Task
Search the listing for the word "target" and return each line that contains it.
□ □ □ □
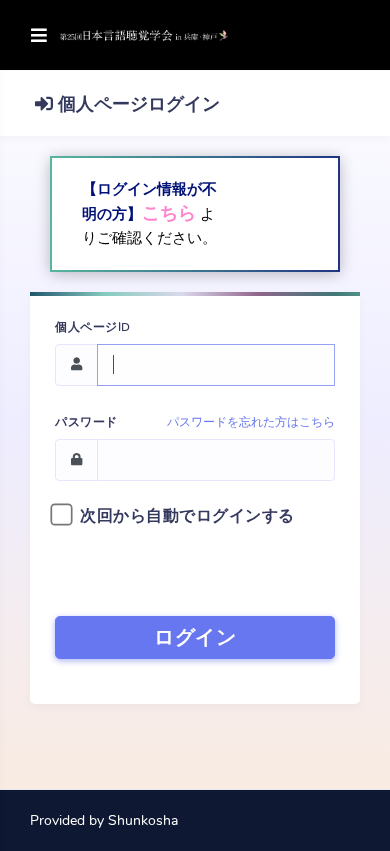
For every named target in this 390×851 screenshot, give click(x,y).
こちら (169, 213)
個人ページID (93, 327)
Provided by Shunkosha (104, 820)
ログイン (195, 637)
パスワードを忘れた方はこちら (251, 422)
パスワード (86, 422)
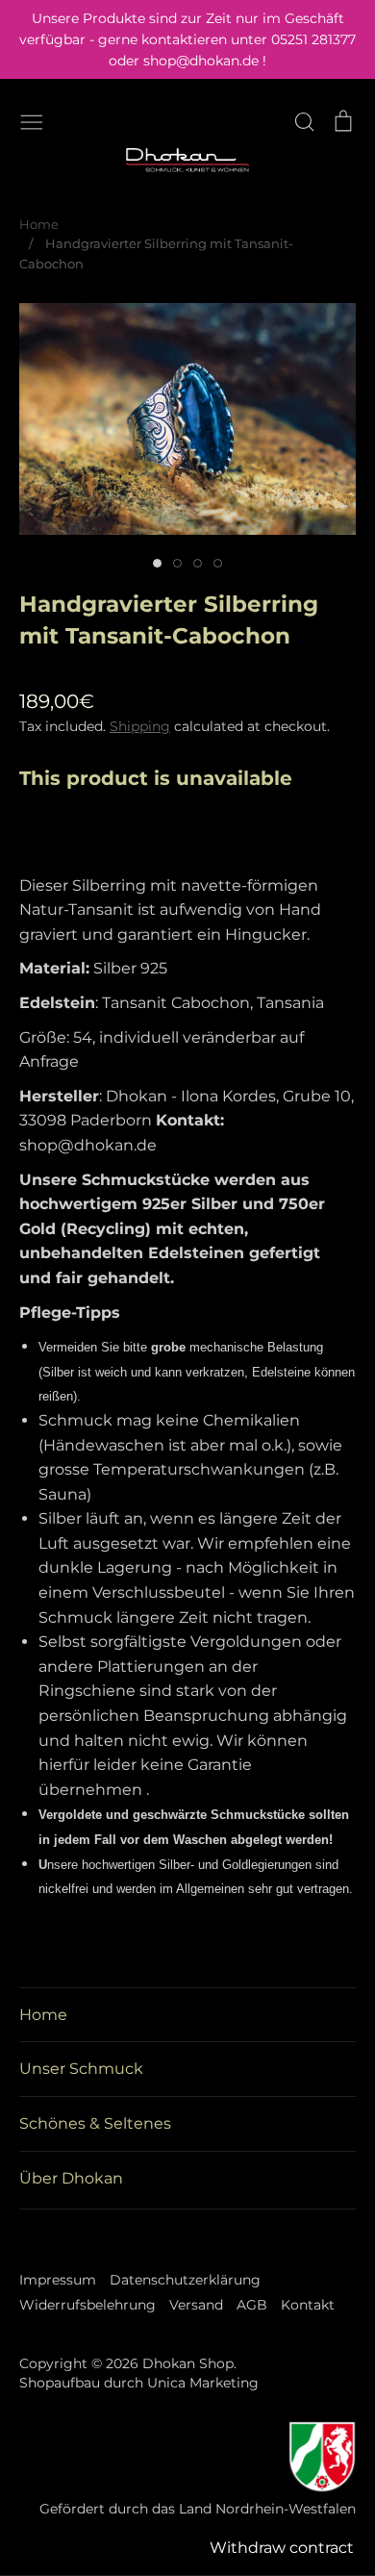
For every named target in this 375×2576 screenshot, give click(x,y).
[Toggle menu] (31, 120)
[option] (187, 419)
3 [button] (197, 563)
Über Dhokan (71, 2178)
□ □ □ □
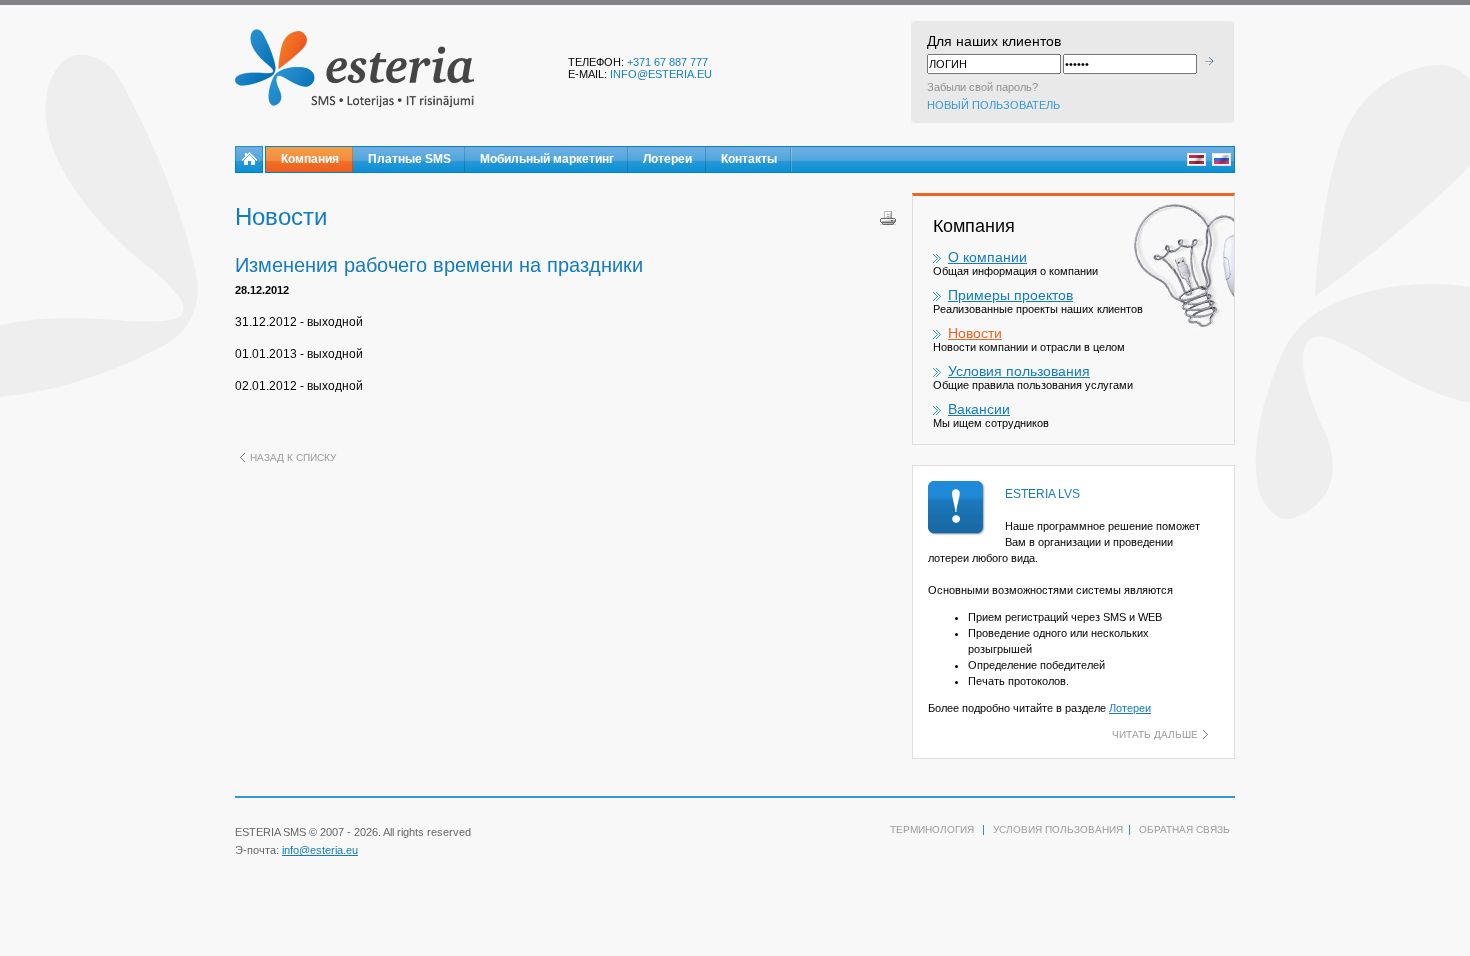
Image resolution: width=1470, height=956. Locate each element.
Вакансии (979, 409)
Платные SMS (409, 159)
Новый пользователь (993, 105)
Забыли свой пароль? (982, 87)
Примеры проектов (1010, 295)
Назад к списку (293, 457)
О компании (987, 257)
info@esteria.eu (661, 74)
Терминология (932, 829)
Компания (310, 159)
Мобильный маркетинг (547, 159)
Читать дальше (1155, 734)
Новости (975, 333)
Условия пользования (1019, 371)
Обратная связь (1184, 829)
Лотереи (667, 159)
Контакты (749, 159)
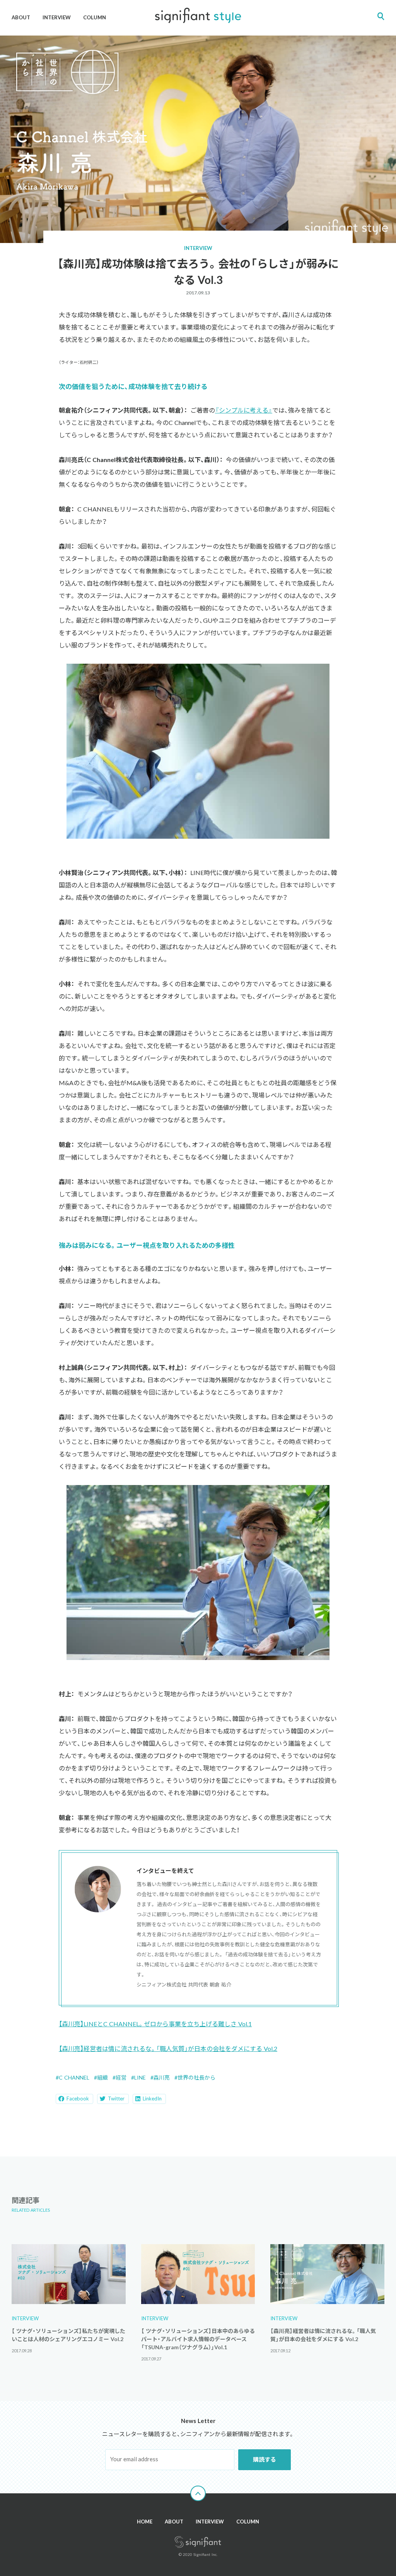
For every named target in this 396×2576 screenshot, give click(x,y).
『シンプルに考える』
□ □ □ □
Solution for this problem
For every named target in this 390×851 screenshot, give click(x,y).
For every named target in this 375×2576 screenshot, give click(x,y).
For every named target in this 396×2576 screenshot, give click(x,y).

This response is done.